*EXTRAIT*.
1 - Je tiens d’abord à répondre à une interrogation du rapporteur général, Maître LARRALDE, sur la transposition de la directive du 25 mai 1999 relative à certains aspects de la vente et des garanties des biens de consommation.

Cette directive, vous le savez, fusionne l’action en garantie de conformité et celle pour défaut de sécurité.

Le texte devait être transposé avant le 1er janvier 2002. A cette fin, le précédent Gouvernement avait mis en place un groupe de travail présidé par le Professeur Geneviève VINEY. Celui-ci avait opté pour une modification globale des dispositions du code civil relatives à la délivrance de la chose conforme et à la garantie des vices cachés.

J’ai engagé sur ce sujet, depuis un an, une très large consultation qui me conduit aujourd’hui à m’orienter vers une voie plus restreinte et plus proche de l’esprit de la Directive, axée sur la protection des consommateurs en matière de vente de biens de consommation.

Dans cette mesure, le texte de transposition sera inséré dans le code de la consommation et les biens immobiliers en seront exclus.

2 - J’en viens maintenant à l’obligation d’information en matière de vente d’immeuble.

*DONNÉES*.

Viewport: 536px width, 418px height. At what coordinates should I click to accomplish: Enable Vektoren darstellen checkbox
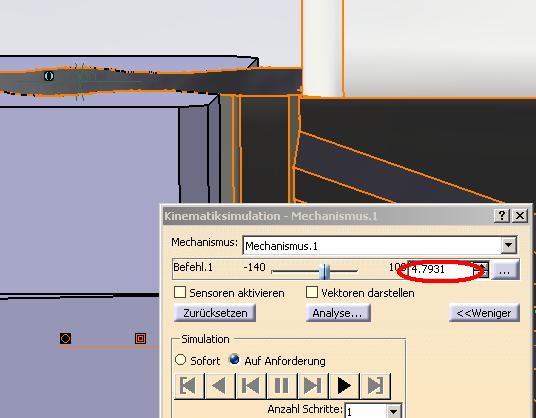pyautogui.click(x=311, y=292)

*CONSIGNES*.
A. Selon l'extrait, avant quelle date la directive du 25 mai 1999 devait-elle être transposée ?
B. Recopiez le passage de l'extrait qui va de « J’ai engagé sur » jusqu'à « en seront exclus. ».
C. Résumez l'extrait en deux phrases.

*CORRIGÉS*.
A. Avant le 1er janvier 2002.

B.
J’ai engagé sur ce sujet, depuis un an, une très large consultation qui me conduit aujourd’hui à m’orienter vers une voie plus restreinte et plus proche de l’esprit de la Directive, axée sur la protection des consommateurs en matière de vente de biens de consommation.

Dans cette mesure, le texte de transposition sera inséré dans le code de la consommation et les biens immobiliers en seront exclus.

C. La directive du 25 mai 1999 sur la vente et les garanties des biens de consommation, qui fusionne l'action en garantie de conformité et celle pour défaut de sécurité, devait être transposée avant le 1er janvier 2002, et un groupe de travail présidé par le Professeur Geneviève VINEY avait opté pour une modification globale du code civil. Après une très large consultation, le choix se porte sur une voie plus restreinte, axée sur la protection des consommateurs : le texte de transposition sera inséré dans le code de la consommation et les biens immobiliers en seront exclus.